In this section, the effectiveness of micro-fractures is statistically analyzed based on the simulation results of micro-seepage. Specific analysis procedures of the analysis are as follows:

  1. (1)

    Remove cracks with ‘zero’ flow velocity (velocity less than 1 × 10−7 m/s) in the fluid velocity images. In this paper, the ‘nonfunctional’ cracks are essentially the isolated cracks (cracks not connected with other cracks), or some partially connected cracks that are not belonging to the main channels for seepage and fluid within them cannot flow freely. These cracks have no contribution to permeability calculation. The selection of 10−7 m/s as a criterion is because, in the simulated cloud maps of flow velocity, the velocities in the ‘nonfunctional’ cracks are generally below 10−7 m/s.

  2. (2)

    Transfer the fluid flow images before and after removing zero-velocity fractures into grayscale images, and then carry out the processing of image segmentation.

  3. (3)

    Count the number of pixels of all the fracture area (Nall) and that of the fracture area with nonzero flow velocity (Neff).

  4. (4)

    Calculate fracture effectiveness \(n = N_{{{\text{eff}}}} /N_{{{\text{all}}}}\).

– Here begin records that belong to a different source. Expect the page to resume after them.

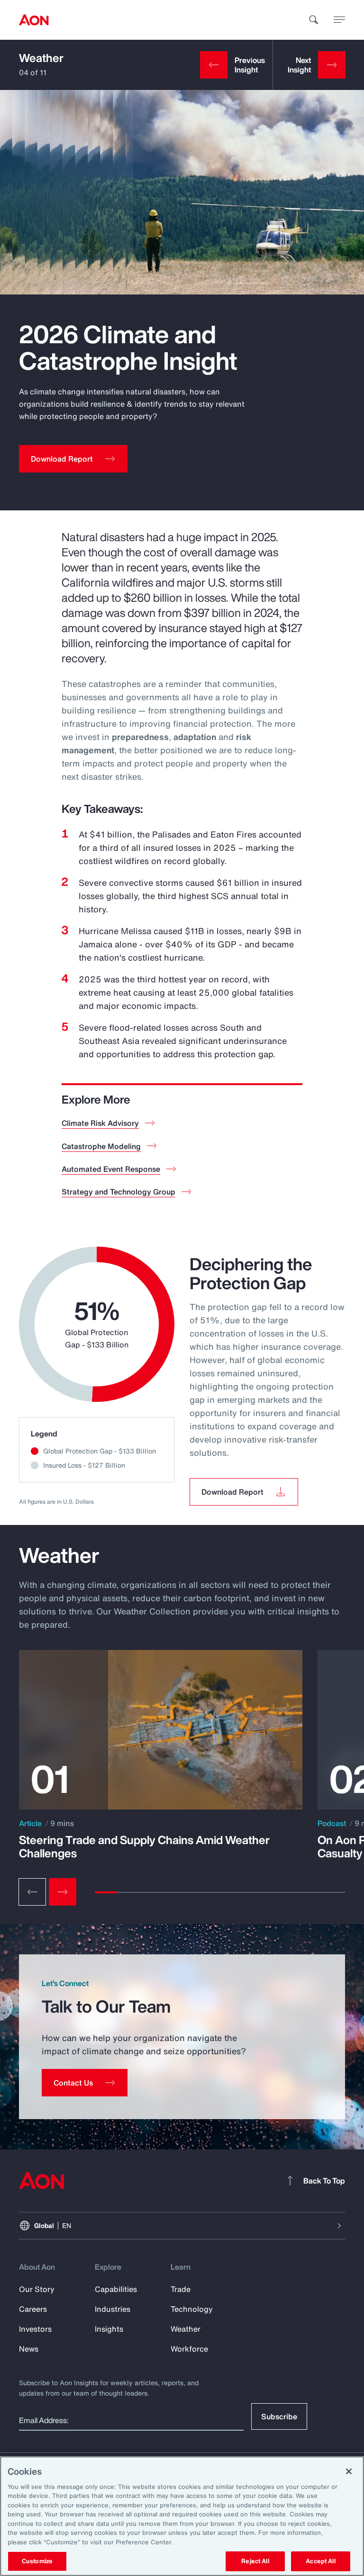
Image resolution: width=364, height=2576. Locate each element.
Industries (112, 2309)
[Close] (348, 2471)
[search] (313, 19)
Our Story (37, 2289)
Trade (181, 2289)
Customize (37, 2561)
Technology (192, 2309)
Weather (41, 57)
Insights (109, 2329)
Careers (33, 2309)
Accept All (320, 2561)
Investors (35, 2329)
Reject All (255, 2561)
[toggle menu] (339, 19)
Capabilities (116, 2289)
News (28, 2348)
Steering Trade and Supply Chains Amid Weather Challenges (144, 1846)
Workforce (189, 2348)
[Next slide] (62, 1892)
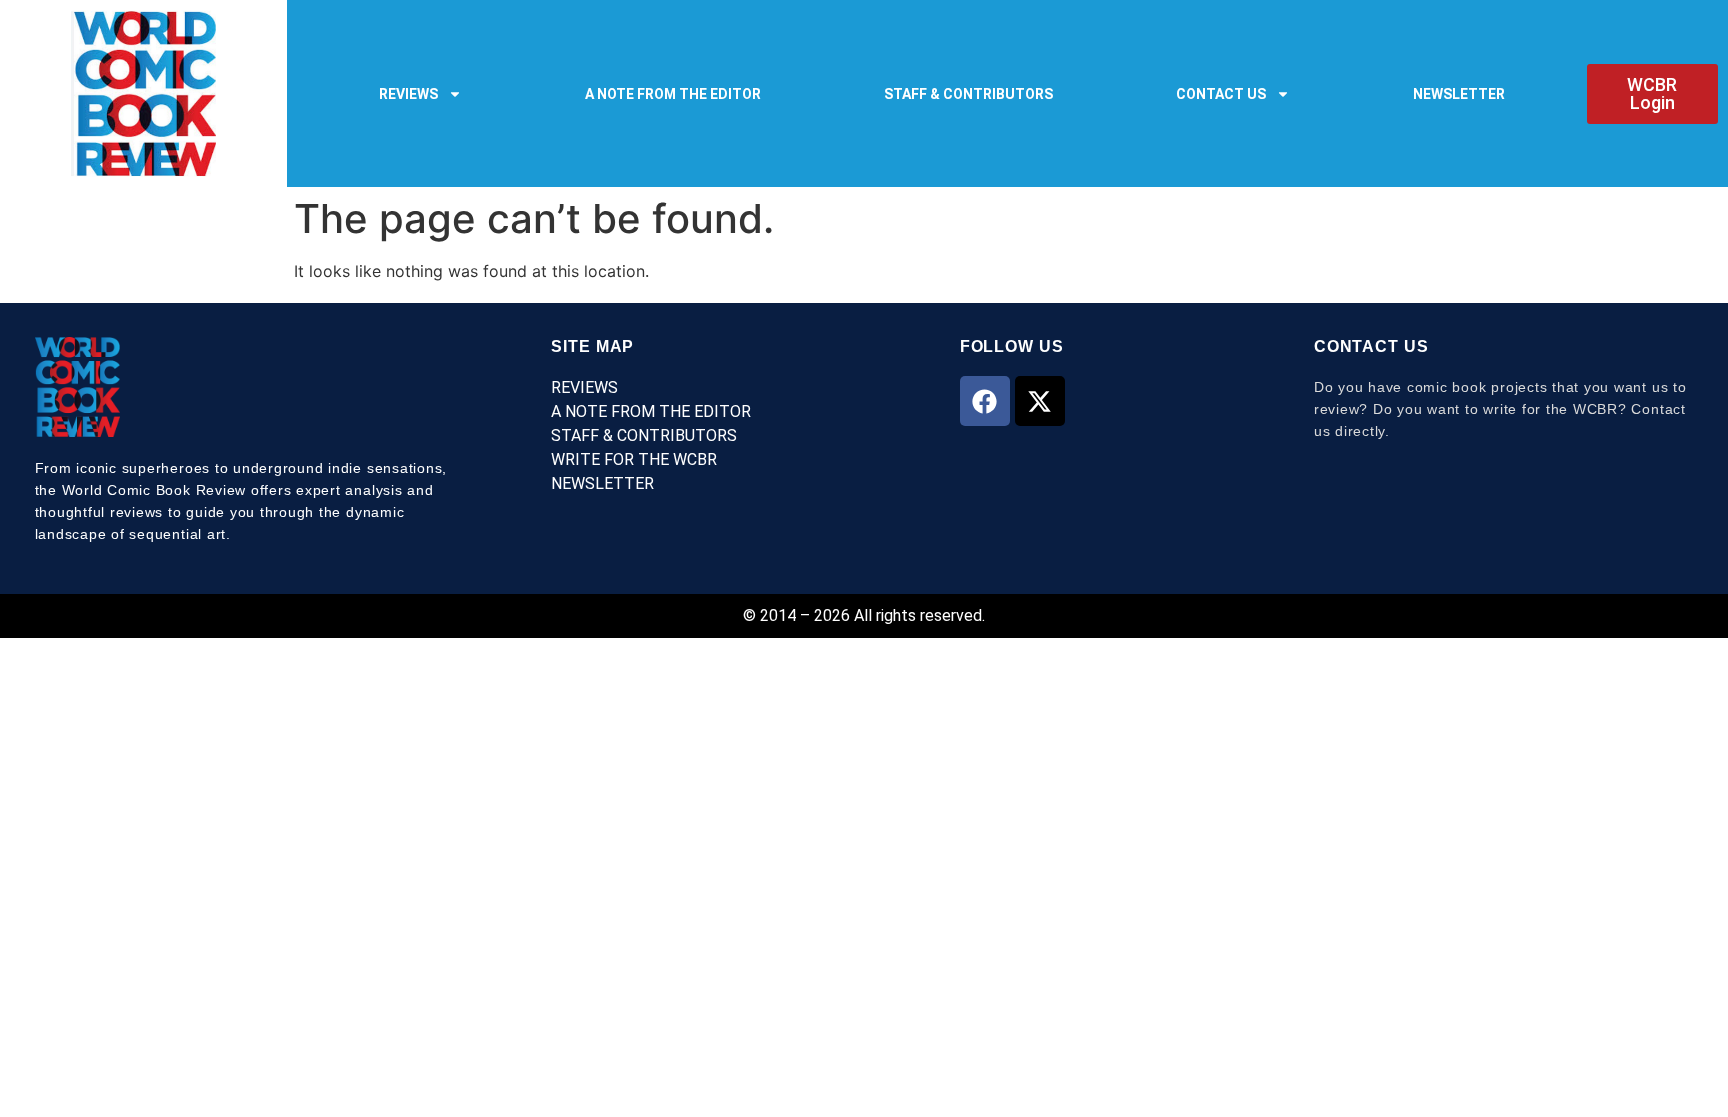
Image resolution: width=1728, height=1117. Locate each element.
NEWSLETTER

Figures 15 and 16 show the effective cracks in the x and y directions in the 0–180° and 90–270° cross section planes, respectively. A MATLAB program was developed to process the images of seepage simulation results. Tables 3 and 4 summarize the image processing results and calculated fracture effectiveness in the x direction (axial direction of the core) and y direction (radial direction of the core) of the 12 cross section planes, respectively. The axial and radial fracture effectiveness are 0.4387 and 0.4806, respectively, indicating the overall fracture effectiveness is low, which is unfavorable for the effective exploitation of oil and gas reservoirs. Reservoir stimulation operations should be conducted for optimal production performance.

Fig. 15
figure 15

Distributions of x-direction (left) and y-direction (right) effective cracks of the 0°–180° cross section plane

Fig. 16
figure 16

Distributions of x-direction (left) and y-direction (right) effective cracks of the 90°–270° cross section plane

Table 3 Image processing results and fracture effectiveness in the x (axial) direction of different cross section planes
Table 4 Image processing results and fracture effectiveness in the y (radial) direction of different cross section planes

6 Conclusions

  1. (1)

    Larger pressure drop and fluid flow velocity appear at the fracture parts with larger curvatures.

  2. (2)

    The simulation results indicate incomplete development of micro-cracks in the investigated tight sandstone core sample. The connectivity between micro-cracks is poor, resulting in zero flow velocity in many micro-cracks and low fracture effectiveness.

  3. (3)

    The digital core approach using micro-CT scanning and numerical simulation can readily obtain permeability at any interested direction without complex coring process, overcoming the limitations of conventional experimental approach in measuring directional permeability.

  4. (4)

    The digital coring approach proposed in this paper provides a method to quantify fracture effectiveness, important information for reservoir evaluation.